# WHAT YOU SHOULD DO:
Gather each line containing the string "window" from these entries.

# RECORDS FOR THIS EXERCISE:
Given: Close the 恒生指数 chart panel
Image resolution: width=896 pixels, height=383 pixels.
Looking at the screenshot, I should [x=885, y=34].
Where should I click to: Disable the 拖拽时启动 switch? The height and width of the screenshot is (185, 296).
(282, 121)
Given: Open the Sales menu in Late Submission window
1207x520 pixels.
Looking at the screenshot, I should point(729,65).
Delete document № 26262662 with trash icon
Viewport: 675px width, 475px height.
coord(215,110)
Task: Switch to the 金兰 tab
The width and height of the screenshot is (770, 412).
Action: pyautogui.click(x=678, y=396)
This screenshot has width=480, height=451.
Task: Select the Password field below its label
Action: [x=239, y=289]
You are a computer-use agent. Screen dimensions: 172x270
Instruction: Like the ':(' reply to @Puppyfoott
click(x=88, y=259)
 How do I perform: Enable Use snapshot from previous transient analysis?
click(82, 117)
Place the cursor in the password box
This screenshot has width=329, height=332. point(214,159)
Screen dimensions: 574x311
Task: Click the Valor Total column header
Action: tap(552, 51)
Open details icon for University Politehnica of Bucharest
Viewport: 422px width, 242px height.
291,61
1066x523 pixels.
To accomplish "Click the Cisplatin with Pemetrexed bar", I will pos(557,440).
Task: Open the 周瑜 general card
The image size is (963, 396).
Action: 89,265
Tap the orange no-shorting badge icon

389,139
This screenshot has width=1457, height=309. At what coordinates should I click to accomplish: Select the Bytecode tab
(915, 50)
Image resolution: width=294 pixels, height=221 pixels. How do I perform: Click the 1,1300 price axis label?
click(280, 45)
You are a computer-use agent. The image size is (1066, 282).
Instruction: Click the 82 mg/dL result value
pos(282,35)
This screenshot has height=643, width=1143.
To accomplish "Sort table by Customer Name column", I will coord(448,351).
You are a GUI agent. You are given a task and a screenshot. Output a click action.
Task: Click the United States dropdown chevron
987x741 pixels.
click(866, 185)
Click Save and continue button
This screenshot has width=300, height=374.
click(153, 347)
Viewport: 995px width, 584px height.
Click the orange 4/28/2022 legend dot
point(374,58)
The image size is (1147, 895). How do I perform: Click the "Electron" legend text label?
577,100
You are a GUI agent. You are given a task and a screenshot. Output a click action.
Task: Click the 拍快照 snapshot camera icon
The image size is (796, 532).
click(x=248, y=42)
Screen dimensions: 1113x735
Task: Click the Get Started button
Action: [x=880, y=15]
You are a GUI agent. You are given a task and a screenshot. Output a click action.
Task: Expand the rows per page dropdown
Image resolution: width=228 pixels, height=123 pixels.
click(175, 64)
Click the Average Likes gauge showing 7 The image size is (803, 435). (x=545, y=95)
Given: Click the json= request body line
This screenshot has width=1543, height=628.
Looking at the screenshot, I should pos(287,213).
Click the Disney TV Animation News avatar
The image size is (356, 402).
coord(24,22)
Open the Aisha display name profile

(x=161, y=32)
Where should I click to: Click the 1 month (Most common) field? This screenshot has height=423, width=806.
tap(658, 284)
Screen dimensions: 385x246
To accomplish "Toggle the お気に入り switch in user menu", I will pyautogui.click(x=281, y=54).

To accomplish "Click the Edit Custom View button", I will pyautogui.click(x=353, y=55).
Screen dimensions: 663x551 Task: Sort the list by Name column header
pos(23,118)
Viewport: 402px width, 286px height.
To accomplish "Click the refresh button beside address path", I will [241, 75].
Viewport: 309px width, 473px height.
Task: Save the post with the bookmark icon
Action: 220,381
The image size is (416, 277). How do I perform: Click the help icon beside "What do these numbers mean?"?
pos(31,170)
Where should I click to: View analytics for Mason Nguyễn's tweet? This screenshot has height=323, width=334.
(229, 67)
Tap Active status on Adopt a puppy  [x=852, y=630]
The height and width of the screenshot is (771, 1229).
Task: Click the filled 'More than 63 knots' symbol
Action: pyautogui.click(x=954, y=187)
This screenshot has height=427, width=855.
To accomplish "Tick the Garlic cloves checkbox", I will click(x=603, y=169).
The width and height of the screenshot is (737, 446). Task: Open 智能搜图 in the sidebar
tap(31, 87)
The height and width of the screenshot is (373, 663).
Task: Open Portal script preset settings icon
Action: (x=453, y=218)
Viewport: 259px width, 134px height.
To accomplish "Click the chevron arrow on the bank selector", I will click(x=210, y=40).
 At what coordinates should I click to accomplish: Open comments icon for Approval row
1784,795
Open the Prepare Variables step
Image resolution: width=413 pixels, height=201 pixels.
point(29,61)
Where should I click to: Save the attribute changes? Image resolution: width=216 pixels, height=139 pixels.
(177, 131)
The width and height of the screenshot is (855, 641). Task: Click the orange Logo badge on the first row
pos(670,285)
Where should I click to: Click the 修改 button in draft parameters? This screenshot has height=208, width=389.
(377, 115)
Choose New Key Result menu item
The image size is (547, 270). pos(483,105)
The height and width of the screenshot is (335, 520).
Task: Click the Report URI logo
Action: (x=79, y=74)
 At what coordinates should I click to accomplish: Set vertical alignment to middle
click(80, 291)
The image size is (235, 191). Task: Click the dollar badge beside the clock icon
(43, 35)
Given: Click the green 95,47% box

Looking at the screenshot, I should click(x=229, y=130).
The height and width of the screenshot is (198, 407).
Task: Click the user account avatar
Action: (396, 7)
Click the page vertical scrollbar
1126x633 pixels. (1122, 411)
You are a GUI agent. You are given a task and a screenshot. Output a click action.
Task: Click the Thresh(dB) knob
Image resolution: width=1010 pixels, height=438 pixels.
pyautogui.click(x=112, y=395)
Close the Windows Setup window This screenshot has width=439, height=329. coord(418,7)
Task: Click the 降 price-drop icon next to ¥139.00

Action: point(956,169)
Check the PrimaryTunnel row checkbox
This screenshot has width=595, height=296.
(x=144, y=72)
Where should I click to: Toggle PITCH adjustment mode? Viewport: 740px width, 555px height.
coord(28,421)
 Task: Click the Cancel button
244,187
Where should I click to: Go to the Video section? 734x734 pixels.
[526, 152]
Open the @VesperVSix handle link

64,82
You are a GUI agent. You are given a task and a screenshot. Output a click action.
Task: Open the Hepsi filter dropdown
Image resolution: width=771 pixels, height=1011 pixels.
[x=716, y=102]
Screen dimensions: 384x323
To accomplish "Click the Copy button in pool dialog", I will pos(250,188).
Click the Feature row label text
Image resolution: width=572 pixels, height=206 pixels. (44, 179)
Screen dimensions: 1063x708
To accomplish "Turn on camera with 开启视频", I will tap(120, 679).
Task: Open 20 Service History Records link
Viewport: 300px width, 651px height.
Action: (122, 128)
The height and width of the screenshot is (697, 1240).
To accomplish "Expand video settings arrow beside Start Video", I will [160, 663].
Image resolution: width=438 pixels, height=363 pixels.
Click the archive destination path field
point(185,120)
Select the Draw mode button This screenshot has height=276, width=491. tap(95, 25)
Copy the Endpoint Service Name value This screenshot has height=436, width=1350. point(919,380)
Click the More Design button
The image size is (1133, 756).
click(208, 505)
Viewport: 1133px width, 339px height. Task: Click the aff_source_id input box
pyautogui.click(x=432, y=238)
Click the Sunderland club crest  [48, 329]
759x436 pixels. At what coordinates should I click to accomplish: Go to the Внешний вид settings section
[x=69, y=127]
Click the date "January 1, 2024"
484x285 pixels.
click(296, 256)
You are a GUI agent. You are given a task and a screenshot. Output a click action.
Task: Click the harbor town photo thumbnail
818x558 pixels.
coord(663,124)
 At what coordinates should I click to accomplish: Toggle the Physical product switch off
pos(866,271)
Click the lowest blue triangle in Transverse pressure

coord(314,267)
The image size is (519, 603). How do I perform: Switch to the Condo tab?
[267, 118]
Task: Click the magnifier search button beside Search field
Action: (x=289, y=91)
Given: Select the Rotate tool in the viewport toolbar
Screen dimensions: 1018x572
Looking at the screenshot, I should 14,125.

# ANSWER TO THIS EXERCISE:
Given: Open the Sales menu in Late Submission window
Close the Windows Setup window This screenshot has width=439, height=329. coord(418,7)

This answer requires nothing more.